**To be done:**
Rewrite the records from the line containing "The width and height of the screenshot is (1513, 762)." through the end of the records, renaming every "Instruction" to "Command" and leaving everything else unchanged.

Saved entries
--------

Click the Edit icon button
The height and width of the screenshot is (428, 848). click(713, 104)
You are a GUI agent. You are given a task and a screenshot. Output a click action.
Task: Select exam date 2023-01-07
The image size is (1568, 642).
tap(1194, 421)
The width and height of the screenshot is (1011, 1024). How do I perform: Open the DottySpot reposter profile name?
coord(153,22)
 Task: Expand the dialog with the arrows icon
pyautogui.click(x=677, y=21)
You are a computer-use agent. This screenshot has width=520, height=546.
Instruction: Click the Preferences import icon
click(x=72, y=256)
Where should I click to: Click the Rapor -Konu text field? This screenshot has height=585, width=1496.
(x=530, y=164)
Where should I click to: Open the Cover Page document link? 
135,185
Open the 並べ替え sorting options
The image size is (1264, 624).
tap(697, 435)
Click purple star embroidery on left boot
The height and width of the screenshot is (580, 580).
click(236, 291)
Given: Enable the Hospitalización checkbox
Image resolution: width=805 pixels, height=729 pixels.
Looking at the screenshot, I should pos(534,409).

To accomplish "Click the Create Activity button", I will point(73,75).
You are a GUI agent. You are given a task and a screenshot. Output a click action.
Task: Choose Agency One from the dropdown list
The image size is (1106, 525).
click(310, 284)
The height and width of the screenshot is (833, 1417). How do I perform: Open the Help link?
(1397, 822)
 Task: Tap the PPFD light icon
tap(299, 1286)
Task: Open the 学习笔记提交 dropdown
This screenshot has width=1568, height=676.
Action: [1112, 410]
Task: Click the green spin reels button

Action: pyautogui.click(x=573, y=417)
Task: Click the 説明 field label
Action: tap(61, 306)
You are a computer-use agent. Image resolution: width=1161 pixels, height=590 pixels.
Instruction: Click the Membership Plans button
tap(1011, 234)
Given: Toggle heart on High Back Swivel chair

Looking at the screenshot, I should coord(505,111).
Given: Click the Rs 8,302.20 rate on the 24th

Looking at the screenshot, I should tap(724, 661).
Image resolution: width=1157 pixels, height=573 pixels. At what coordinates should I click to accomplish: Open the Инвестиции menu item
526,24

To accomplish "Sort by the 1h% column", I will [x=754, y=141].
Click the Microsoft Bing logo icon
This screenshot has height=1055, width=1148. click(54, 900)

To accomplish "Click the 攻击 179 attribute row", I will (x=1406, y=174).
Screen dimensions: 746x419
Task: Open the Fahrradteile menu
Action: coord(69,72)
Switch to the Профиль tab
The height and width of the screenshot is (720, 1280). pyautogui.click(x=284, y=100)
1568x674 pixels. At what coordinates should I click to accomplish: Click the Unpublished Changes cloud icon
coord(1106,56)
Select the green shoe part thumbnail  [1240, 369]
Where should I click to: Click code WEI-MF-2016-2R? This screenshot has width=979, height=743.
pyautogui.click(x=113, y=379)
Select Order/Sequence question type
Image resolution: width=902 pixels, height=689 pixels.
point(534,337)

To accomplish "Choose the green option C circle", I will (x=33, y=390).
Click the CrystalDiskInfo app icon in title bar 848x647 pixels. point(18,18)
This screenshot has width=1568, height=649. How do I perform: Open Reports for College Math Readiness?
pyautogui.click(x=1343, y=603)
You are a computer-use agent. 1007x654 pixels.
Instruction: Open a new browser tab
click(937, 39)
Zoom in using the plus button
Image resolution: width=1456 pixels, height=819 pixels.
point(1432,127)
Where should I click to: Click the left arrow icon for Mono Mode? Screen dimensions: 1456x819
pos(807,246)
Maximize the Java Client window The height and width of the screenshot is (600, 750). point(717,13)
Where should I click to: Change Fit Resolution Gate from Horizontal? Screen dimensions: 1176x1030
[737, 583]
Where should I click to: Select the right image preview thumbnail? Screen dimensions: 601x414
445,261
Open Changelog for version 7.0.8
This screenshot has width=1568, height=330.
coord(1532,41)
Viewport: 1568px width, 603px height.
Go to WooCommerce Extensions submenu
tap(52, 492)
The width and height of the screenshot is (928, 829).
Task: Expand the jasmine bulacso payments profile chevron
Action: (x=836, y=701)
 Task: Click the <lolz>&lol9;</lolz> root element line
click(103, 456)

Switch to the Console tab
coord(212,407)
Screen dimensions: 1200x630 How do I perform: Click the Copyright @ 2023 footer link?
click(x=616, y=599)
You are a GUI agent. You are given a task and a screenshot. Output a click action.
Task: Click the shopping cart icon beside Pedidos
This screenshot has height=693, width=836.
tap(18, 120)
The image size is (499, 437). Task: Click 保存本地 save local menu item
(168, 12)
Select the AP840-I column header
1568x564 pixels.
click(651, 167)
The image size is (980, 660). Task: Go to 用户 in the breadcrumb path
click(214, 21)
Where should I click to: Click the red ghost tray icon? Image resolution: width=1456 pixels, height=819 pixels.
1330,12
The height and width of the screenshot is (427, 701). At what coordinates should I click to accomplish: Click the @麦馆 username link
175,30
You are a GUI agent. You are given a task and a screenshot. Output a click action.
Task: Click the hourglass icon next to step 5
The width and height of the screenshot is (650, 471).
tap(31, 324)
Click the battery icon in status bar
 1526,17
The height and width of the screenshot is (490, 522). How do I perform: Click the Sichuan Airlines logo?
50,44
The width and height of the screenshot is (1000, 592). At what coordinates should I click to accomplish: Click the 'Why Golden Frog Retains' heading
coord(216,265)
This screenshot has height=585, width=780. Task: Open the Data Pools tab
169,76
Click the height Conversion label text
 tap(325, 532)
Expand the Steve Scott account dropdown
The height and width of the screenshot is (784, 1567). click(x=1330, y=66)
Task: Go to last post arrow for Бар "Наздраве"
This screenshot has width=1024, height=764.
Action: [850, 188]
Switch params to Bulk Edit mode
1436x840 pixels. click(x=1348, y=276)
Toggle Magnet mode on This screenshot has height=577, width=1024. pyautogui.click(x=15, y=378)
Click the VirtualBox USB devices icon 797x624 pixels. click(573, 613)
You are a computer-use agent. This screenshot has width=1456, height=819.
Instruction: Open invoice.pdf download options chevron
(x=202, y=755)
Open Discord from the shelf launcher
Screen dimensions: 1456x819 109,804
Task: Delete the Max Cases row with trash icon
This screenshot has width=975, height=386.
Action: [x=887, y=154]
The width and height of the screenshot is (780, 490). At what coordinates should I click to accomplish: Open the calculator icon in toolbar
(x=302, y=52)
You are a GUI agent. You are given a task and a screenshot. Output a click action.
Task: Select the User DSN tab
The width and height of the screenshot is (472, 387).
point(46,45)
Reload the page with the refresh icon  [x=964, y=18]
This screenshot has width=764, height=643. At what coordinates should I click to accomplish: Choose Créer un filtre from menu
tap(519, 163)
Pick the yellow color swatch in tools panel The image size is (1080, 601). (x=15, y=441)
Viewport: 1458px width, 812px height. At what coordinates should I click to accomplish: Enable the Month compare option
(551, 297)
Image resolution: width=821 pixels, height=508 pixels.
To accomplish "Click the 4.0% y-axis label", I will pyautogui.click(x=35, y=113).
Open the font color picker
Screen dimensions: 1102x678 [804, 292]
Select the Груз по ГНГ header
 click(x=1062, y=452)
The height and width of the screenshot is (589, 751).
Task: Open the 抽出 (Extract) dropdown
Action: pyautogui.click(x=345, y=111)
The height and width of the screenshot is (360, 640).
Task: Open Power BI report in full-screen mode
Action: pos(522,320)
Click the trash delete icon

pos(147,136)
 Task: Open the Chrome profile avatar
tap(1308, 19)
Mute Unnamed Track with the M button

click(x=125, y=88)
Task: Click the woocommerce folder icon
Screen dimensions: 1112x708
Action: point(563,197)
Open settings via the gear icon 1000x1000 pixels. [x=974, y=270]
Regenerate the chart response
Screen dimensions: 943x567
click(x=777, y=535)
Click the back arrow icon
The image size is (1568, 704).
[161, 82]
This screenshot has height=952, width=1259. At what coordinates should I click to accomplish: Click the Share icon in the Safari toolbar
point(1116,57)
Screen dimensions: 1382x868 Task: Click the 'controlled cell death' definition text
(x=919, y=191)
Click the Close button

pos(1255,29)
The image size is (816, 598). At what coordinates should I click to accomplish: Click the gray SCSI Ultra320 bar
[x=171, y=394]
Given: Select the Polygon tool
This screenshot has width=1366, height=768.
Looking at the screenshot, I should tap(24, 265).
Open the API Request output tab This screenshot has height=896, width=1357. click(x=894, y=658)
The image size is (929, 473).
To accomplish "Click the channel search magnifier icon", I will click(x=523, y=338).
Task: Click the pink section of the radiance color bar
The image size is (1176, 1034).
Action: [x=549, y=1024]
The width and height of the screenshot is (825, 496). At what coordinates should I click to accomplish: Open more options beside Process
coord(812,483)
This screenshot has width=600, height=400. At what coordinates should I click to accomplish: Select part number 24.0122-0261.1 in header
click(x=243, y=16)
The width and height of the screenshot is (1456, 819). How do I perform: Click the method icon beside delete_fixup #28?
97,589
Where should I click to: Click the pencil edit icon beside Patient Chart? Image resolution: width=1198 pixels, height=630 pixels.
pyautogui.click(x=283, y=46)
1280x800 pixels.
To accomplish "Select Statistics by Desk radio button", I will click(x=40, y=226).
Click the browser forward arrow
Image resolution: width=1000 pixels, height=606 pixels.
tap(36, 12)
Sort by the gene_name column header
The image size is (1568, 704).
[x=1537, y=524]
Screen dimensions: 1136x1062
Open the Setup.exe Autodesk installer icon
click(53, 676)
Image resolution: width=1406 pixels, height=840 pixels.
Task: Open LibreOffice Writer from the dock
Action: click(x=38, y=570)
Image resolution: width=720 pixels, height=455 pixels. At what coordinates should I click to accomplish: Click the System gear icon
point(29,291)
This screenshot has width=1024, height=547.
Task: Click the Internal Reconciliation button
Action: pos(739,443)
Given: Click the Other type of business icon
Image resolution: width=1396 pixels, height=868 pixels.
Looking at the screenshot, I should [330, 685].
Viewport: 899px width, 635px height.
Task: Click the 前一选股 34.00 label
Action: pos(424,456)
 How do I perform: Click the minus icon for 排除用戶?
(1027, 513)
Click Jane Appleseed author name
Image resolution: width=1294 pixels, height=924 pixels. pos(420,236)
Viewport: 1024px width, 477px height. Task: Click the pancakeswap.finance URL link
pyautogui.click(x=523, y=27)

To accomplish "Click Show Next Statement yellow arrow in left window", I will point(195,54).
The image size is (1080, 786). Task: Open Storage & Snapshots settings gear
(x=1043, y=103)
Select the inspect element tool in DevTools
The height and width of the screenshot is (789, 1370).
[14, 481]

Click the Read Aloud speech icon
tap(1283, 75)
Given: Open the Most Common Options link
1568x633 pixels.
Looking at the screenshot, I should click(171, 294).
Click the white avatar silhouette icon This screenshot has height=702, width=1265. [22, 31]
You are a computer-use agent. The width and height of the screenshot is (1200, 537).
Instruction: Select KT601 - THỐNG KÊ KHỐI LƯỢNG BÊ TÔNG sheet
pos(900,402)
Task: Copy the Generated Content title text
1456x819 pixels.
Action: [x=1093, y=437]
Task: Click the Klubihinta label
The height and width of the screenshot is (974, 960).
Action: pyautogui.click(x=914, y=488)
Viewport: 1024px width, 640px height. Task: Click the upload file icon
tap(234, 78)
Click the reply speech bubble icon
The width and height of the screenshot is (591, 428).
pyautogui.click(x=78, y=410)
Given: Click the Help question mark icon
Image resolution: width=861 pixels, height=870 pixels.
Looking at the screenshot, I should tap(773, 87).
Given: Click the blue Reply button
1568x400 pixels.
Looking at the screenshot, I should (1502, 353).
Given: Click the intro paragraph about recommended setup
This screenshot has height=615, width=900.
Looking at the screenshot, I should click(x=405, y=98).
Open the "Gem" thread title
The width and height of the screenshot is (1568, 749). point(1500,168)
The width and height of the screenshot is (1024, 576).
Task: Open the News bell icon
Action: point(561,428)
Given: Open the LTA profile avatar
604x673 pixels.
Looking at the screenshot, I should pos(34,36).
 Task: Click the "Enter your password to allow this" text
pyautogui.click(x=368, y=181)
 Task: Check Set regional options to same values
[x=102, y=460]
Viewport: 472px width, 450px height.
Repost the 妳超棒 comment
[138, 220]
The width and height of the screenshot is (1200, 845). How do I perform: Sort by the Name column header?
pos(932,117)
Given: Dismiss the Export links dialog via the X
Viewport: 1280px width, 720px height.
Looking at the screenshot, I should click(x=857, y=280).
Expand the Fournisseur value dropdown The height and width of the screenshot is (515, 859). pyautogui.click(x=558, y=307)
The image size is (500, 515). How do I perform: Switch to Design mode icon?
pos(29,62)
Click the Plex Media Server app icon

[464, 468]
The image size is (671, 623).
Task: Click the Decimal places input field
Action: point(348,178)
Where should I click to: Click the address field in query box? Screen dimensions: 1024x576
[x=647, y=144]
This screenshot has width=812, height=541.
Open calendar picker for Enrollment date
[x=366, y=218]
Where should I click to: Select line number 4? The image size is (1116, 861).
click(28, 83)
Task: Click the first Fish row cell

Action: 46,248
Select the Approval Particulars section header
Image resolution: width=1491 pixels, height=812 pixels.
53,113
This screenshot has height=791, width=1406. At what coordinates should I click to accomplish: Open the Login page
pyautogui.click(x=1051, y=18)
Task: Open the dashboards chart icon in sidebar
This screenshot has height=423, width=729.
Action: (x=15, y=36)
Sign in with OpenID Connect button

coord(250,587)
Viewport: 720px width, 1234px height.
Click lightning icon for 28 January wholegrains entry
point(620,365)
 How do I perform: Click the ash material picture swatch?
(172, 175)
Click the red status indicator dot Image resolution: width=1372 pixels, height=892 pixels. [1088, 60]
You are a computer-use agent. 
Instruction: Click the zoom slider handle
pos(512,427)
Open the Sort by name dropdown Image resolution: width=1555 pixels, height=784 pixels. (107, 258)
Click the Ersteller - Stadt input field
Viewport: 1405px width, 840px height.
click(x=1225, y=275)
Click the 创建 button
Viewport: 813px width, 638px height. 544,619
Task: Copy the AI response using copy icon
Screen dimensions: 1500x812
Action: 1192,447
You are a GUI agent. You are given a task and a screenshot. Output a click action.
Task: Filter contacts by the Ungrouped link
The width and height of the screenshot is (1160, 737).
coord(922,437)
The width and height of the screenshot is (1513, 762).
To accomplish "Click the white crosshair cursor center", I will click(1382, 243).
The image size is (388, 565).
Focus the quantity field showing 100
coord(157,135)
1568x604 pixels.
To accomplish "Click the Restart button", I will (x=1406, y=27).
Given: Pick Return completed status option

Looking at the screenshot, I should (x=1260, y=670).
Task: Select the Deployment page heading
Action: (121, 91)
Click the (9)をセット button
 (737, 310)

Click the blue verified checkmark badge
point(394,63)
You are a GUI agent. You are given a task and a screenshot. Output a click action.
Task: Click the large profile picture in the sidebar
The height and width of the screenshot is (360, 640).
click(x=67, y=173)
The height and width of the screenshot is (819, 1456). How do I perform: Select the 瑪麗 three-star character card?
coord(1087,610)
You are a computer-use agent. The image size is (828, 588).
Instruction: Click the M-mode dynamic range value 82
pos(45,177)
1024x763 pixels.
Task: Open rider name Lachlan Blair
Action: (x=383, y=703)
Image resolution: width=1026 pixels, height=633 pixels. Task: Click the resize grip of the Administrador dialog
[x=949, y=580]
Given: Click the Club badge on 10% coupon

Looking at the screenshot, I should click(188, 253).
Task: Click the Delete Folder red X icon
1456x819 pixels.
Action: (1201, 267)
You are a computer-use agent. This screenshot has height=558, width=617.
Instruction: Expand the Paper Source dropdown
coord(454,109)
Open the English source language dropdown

--------

**Completed task:**
The width and height of the screenshot is (1513, 762).
To accomplish "Click the white crosshair cursor center", I will click(1382, 243).
The image size is (388, 565).
Focus the quantity field showing 100
coord(157,135)
1568x604 pixels.
To accomplish "Click the Restart button", I will (x=1406, y=27).
Given: Pick Return completed status option

Looking at the screenshot, I should (x=1260, y=670).
Task: Select the Deployment page heading
Action: (121, 91)
Click the (9)をセット button
 (737, 310)

Click the blue verified checkmark badge
point(394,63)
You are a GUI agent. You are given a task and a screenshot. Output a click action.
Task: Click the large profile picture in the sidebar
The height and width of the screenshot is (360, 640).
click(x=67, y=173)
The height and width of the screenshot is (819, 1456). How do I perform: Select the 瑪麗 three-star character card?
coord(1087,610)
You are a computer-use agent. The image size is (828, 588).
Command: Click the M-mode dynamic range value 82
pos(45,177)
1024x763 pixels.
Task: Open rider name Lachlan Blair
Action: (x=383, y=703)
Image resolution: width=1026 pixels, height=633 pixels. Task: Click the resize grip of the Administrador dialog
[x=949, y=580]
Given: Click the Club badge on 10% coupon

Looking at the screenshot, I should click(188, 253).
Task: Click the Delete Folder red X icon
1456x819 pixels.
Action: (1201, 267)
You are a computer-use agent. This screenshot has height=558, width=617.
Command: Expand the Paper Source dropdown
coord(454,109)
Open the English source language dropdown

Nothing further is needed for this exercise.